_Task statement_.
Copy out again everything in the data below, from its very first line down to the line that contains "Action: (566, 206)", keeping every line unchanged.

_ _ _

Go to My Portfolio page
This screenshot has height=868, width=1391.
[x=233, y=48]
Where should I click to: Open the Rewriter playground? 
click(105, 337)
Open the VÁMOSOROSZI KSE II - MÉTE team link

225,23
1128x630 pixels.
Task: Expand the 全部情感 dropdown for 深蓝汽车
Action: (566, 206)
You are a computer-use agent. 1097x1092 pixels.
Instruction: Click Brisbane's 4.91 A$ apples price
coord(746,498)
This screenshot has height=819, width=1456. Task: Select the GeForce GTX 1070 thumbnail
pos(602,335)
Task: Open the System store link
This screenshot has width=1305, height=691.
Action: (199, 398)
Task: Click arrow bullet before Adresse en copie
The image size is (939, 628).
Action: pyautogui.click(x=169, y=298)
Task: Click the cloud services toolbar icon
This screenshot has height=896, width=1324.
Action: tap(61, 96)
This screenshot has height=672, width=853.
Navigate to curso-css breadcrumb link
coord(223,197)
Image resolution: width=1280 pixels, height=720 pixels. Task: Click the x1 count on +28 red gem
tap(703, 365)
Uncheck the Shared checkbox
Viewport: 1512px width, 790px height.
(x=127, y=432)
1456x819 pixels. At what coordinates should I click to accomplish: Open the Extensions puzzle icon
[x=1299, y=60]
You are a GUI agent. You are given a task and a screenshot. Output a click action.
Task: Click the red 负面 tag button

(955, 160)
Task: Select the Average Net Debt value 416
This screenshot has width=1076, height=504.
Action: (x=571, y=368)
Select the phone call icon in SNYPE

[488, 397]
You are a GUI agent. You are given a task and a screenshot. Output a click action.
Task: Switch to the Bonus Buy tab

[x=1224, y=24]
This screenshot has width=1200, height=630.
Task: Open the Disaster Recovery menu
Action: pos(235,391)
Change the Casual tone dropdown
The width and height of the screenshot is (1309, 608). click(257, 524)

_ _ _

_Answer to this task_.
Go to My Portfolio page
This screenshot has height=868, width=1391.
[x=233, y=48]
Where should I click to: Open the Rewriter playground? 
click(105, 337)
Open the VÁMOSOROSZI KSE II - MÉTE team link

225,23
1128x630 pixels.
Task: Expand the 全部情感 dropdown for 深蓝汽车
Action: (566, 206)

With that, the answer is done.